Here is one idea for determining when
to call Upgrade:
Have a boolean setting called
CallUpgrade and give it a default
value of true. When your app starts
up, you can do something like:
if (Properties.Settings.Value.CallUpgrade)
{
Properties.Settings.Value.Upgrade();
Properties.Settings.Value.CallUpgrade = false;
}
This will ensure that Upgrade() is
called only the first time the
application runs after a new version
is deployed.
i don't believe for a second that it could actually work - there's no way Microsoft would provide this ability, but the method is there just the same.
To answer the first question, you technically can put the file wherever you want, however you will have to code it yourself, as the default place the file goes to is the first of your two examples. (link to how to do it yourself)
As for the second question, it depends on how you deploy the application.
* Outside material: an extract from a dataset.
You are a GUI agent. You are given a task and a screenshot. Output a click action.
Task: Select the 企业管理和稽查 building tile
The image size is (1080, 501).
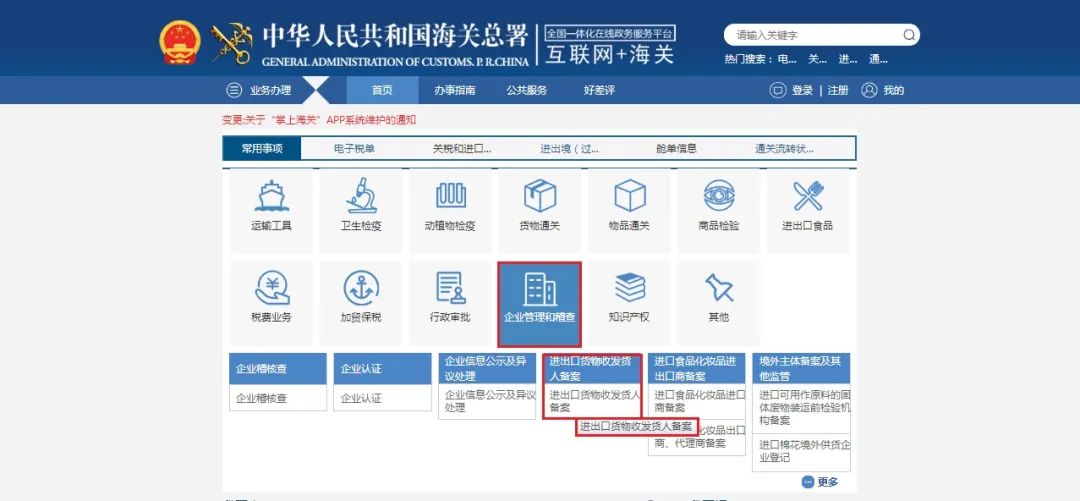pyautogui.click(x=539, y=304)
If you deploy via a .msi, then there are two hashes in the properties of the setup project (that the msi is built from), the 'upgrade code' and the 'product code'. These determine how the msi can be installed, and if it upgrades, overwrites, or installs beside any other version of the same application.
For instance, if you have two versions of your software and they have different 'upgrade' codes, then to windows they are completely different pieces of software regardless of what the name is. However if the 'upgrade' code is the same, but the 'product' code is different then when you try to install the 2nd msi it will ask you if you want to upgrade, at which time it is supposed to copy the values from the old config to a new config. If both values are the same, and the version number didn't change then the new config will be in the same location as the old config, and it won't have to do anything. MSDN Documentation
ClickOnce is a little bit different, because its based more off of the ClickOnce version # and URL path, however I have found that as long as you continue to 'Publish' to the same location the new version of the application will continue to use the existing config. (link to how ClickOnce handles updates)
I also know there is a way to manually merge configs during the install of the msi using custom install scripts, but I don't remember the exact steps to do it... (see this link for how to do it with a web.config)
The user.config file is stored at
C:\Documents and Settings>\<username>\[Local Settings\]Application Data\<companyname>\<appdomainname>_<eid>_<hash>\<version>
<C:\Documents and Settings> is the user data directory, either non-roaming (Local Settings above) or roaming.
<username> is the user name.
<companyname> is the CompanyNameAttribute value, if available. Otherwise, ignore this element.
<appdomainname> is the AppDomain.CurrentDomain.FriendlyName. This usually defaults to the .exe name.
<eid> is the URL, StrongName, or Path, based on the evidence available to hash.
<hash> is a SHA1 hash of evidence gathered from the CurrentDomain, in the following order of preference:
1. StrongName
2. URL:
If neither of these is available, use the .exe path.
<version> is the AssemblyInfo's AssemblyVersionAttribute setting.
Full description is here http://msdn.microsoft.com/en-us/library/ms379611.aspx
(I'd add this as a comment to #Amr's answer, but I don't have enough rep to do that yet.)
The info in the MSDN article is very clear and appears to still apply. However it fails to mention that the SHA1 hash is written out base 32 encoded, rather than the more typical base 16.
I believe the algorithm being used is implemented in ToBase32StringSuitableForDirName, which can be found here in the Microsoft Reference Source.